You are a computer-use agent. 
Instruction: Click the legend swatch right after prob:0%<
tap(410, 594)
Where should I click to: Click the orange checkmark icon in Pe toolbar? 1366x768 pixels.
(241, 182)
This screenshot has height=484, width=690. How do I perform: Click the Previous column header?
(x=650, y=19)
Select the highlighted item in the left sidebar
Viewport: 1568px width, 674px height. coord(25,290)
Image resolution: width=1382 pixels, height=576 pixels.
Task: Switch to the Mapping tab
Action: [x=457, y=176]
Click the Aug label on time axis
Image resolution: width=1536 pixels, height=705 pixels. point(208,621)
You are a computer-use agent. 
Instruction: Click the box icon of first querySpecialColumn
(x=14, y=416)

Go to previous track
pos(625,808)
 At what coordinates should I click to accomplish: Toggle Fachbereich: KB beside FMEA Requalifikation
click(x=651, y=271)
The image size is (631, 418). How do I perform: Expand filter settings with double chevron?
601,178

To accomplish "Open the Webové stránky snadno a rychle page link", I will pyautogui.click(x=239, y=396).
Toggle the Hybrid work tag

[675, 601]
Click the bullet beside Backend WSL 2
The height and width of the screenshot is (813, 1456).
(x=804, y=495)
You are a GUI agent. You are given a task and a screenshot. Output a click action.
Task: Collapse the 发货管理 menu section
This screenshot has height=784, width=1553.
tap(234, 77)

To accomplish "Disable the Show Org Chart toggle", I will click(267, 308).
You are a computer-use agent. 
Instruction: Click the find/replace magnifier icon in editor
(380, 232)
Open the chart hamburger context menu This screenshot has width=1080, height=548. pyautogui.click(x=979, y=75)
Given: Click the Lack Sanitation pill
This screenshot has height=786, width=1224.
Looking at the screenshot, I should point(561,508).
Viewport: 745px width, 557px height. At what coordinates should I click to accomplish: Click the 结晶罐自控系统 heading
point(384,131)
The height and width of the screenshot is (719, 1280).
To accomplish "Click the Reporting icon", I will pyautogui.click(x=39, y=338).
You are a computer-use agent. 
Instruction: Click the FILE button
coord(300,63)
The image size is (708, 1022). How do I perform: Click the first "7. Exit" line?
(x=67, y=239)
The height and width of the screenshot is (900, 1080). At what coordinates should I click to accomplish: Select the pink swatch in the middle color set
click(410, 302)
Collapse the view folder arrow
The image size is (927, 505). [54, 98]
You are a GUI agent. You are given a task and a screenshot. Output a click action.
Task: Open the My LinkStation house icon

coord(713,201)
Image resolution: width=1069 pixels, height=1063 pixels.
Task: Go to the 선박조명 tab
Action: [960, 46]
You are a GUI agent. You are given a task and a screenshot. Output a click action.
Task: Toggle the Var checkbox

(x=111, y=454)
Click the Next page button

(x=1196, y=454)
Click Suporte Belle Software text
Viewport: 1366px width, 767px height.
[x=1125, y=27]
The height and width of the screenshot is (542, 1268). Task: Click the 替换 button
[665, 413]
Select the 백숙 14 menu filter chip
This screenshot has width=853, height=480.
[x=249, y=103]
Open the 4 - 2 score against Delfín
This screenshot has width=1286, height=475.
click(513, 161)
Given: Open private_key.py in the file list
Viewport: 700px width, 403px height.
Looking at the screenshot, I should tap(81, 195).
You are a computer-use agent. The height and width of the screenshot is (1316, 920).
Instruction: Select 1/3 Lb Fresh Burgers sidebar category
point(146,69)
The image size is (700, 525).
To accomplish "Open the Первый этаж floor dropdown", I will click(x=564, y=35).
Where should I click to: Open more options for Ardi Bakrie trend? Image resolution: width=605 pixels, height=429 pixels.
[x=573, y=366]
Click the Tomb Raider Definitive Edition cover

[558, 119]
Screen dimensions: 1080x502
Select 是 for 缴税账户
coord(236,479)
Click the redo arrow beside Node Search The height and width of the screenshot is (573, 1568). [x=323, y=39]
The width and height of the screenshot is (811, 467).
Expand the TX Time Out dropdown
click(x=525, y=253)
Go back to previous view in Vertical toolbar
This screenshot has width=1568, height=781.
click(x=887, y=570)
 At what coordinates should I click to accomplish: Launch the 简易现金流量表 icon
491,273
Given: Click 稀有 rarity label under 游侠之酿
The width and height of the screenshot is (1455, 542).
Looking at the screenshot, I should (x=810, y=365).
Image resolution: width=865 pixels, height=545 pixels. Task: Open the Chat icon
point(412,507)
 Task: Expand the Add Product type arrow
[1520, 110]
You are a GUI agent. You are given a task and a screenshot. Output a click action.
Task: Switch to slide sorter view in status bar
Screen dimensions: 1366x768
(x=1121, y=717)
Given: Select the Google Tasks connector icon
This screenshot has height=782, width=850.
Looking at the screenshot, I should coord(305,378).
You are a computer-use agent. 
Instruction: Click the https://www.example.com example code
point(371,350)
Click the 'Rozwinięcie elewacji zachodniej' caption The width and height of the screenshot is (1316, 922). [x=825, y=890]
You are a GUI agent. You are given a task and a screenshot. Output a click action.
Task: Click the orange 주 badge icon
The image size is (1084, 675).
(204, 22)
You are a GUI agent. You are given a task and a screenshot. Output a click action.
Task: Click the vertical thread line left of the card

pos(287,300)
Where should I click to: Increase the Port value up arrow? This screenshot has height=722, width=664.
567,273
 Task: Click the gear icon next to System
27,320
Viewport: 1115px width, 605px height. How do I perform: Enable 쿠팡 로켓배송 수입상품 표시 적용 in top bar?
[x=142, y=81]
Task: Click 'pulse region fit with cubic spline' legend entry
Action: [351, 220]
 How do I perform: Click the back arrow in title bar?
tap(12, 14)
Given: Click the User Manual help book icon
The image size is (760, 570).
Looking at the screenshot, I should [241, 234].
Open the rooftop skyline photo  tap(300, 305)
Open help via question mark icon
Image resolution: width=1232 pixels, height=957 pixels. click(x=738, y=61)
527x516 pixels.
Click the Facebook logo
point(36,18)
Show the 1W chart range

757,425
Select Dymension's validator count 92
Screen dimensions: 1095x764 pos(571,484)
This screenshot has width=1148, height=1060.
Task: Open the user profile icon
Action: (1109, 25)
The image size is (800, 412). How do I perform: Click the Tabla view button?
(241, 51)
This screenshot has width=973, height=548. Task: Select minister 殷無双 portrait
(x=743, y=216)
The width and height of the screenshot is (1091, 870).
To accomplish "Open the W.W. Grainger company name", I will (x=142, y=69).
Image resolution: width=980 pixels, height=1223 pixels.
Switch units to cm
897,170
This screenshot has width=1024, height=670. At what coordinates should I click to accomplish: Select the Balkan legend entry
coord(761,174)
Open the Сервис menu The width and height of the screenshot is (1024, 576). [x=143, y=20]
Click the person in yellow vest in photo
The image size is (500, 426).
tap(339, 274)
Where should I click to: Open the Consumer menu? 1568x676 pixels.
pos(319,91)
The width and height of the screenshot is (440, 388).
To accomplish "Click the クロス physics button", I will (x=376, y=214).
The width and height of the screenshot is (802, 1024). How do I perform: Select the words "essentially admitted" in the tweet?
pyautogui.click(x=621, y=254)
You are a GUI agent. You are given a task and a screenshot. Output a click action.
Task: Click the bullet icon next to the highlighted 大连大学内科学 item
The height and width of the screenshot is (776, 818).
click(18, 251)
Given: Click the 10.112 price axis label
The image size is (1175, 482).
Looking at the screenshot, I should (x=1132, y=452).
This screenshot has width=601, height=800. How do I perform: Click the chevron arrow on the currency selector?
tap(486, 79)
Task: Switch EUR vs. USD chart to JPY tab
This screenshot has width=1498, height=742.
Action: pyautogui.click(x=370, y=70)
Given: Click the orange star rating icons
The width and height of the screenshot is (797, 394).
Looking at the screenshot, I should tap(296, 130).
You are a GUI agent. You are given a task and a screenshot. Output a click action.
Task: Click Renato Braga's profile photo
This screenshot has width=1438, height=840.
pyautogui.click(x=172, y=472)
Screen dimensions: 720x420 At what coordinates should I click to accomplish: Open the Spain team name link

» Your task
Taking the line with "Where should I click to: Increase" as the first and the line with "Given: Click the User Manual help book icon" as the last, retype that stretch of the data above exactly, with no other lines.

» Solution to the exercise
Where should I click to: Increase the Port value up arrow? This screenshot has height=722, width=664.
567,273
 Task: Click the gear icon next to System
27,320
Viewport: 1115px width, 605px height. How do I perform: Enable 쿠팡 로켓배송 수입상품 표시 적용 in top bar?
[x=142, y=81]
Task: Click 'pulse region fit with cubic spline' legend entry
Action: [351, 220]
 How do I perform: Click the back arrow in title bar?
tap(12, 14)
Given: Click the User Manual help book icon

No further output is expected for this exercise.